(Dataset items)
***

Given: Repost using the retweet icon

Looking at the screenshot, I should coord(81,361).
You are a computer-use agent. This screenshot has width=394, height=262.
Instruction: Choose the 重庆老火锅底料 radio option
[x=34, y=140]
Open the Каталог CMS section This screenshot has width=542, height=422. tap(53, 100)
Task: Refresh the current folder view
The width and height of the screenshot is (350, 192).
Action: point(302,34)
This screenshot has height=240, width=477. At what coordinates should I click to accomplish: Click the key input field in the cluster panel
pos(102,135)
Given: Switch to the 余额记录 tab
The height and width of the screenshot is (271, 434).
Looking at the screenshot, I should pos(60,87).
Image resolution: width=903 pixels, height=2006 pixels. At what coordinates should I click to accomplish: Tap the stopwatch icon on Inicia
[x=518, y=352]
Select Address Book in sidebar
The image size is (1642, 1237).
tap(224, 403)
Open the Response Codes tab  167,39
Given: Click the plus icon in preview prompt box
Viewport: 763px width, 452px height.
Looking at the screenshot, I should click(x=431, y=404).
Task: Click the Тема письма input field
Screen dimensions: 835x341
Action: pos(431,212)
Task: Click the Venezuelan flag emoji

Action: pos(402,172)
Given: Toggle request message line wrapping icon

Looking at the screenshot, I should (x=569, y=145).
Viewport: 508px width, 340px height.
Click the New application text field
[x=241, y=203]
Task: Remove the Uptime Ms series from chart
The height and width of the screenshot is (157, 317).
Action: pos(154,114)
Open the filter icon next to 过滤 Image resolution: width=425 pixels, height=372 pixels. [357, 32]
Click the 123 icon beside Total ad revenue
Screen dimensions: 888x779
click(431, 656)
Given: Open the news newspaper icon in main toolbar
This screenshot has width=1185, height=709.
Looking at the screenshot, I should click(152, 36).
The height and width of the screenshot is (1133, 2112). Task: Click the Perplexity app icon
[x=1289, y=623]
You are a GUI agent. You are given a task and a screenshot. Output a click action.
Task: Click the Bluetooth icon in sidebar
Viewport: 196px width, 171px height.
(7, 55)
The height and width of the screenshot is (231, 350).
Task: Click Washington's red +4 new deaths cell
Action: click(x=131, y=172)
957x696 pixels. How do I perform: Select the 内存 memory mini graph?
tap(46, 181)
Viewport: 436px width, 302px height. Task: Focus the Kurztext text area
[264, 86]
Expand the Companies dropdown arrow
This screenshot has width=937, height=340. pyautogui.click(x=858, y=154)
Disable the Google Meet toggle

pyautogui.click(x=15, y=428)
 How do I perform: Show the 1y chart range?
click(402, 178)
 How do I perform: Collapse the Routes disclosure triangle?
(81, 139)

***

§ **Your objective**
In full and word for word, repeat the records.

§ **Result of this exercise**
Given: Repost using the retweet icon

Looking at the screenshot, I should coord(81,361).
You are a computer-use agent. This screenshot has width=394, height=262.
Instruction: Choose the 重庆老火锅底料 radio option
[x=34, y=140]
Open the Каталог CMS section This screenshot has width=542, height=422. tap(53, 100)
Task: Refresh the current folder view
The width and height of the screenshot is (350, 192).
Action: point(302,34)
This screenshot has height=240, width=477. At what coordinates should I click to accomplish: Click the key input field in the cluster panel
pos(102,135)
Given: Switch to the 余额记录 tab
The height and width of the screenshot is (271, 434).
Looking at the screenshot, I should pos(60,87).
Image resolution: width=903 pixels, height=2006 pixels. At what coordinates should I click to accomplish: Tap the stopwatch icon on Inicia
[x=518, y=352]
Select Address Book in sidebar
The image size is (1642, 1237).
tap(224, 403)
Open the Response Codes tab  167,39
Given: Click the plus icon in preview prompt box
Viewport: 763px width, 452px height.
Looking at the screenshot, I should click(x=431, y=404).
Task: Click the Тема письма input field
Screen dimensions: 835x341
Action: pos(431,212)
Task: Click the Venezuelan flag emoji

Action: pos(402,172)
Given: Toggle request message line wrapping icon

Looking at the screenshot, I should (x=569, y=145).
Viewport: 508px width, 340px height.
Click the New application text field
[x=241, y=203]
Task: Remove the Uptime Ms series from chart
The height and width of the screenshot is (157, 317).
Action: pos(154,114)
Open the filter icon next to 过滤 Image resolution: width=425 pixels, height=372 pixels. [357, 32]
Click the 123 icon beside Total ad revenue
Screen dimensions: 888x779
click(431, 656)
Given: Open the news newspaper icon in main toolbar
This screenshot has width=1185, height=709.
Looking at the screenshot, I should click(152, 36).
The height and width of the screenshot is (1133, 2112). Task: Click the Perplexity app icon
[x=1289, y=623]
You are a GUI agent. You are given a task and a screenshot. Output a click action.
Task: Click the Bluetooth icon in sidebar
Viewport: 196px width, 171px height.
(7, 55)
The height and width of the screenshot is (231, 350).
Task: Click Washington's red +4 new deaths cell
Action: click(x=131, y=172)
957x696 pixels. How do I perform: Select the 内存 memory mini graph?
tap(46, 181)
Viewport: 436px width, 302px height. Task: Focus the Kurztext text area
[264, 86]
Expand the Companies dropdown arrow
This screenshot has width=937, height=340. pyautogui.click(x=858, y=154)
Disable the Google Meet toggle

pyautogui.click(x=15, y=428)
 How do I perform: Show the 1y chart range?
click(402, 178)
 How do I perform: Collapse the Routes disclosure triangle?
(81, 139)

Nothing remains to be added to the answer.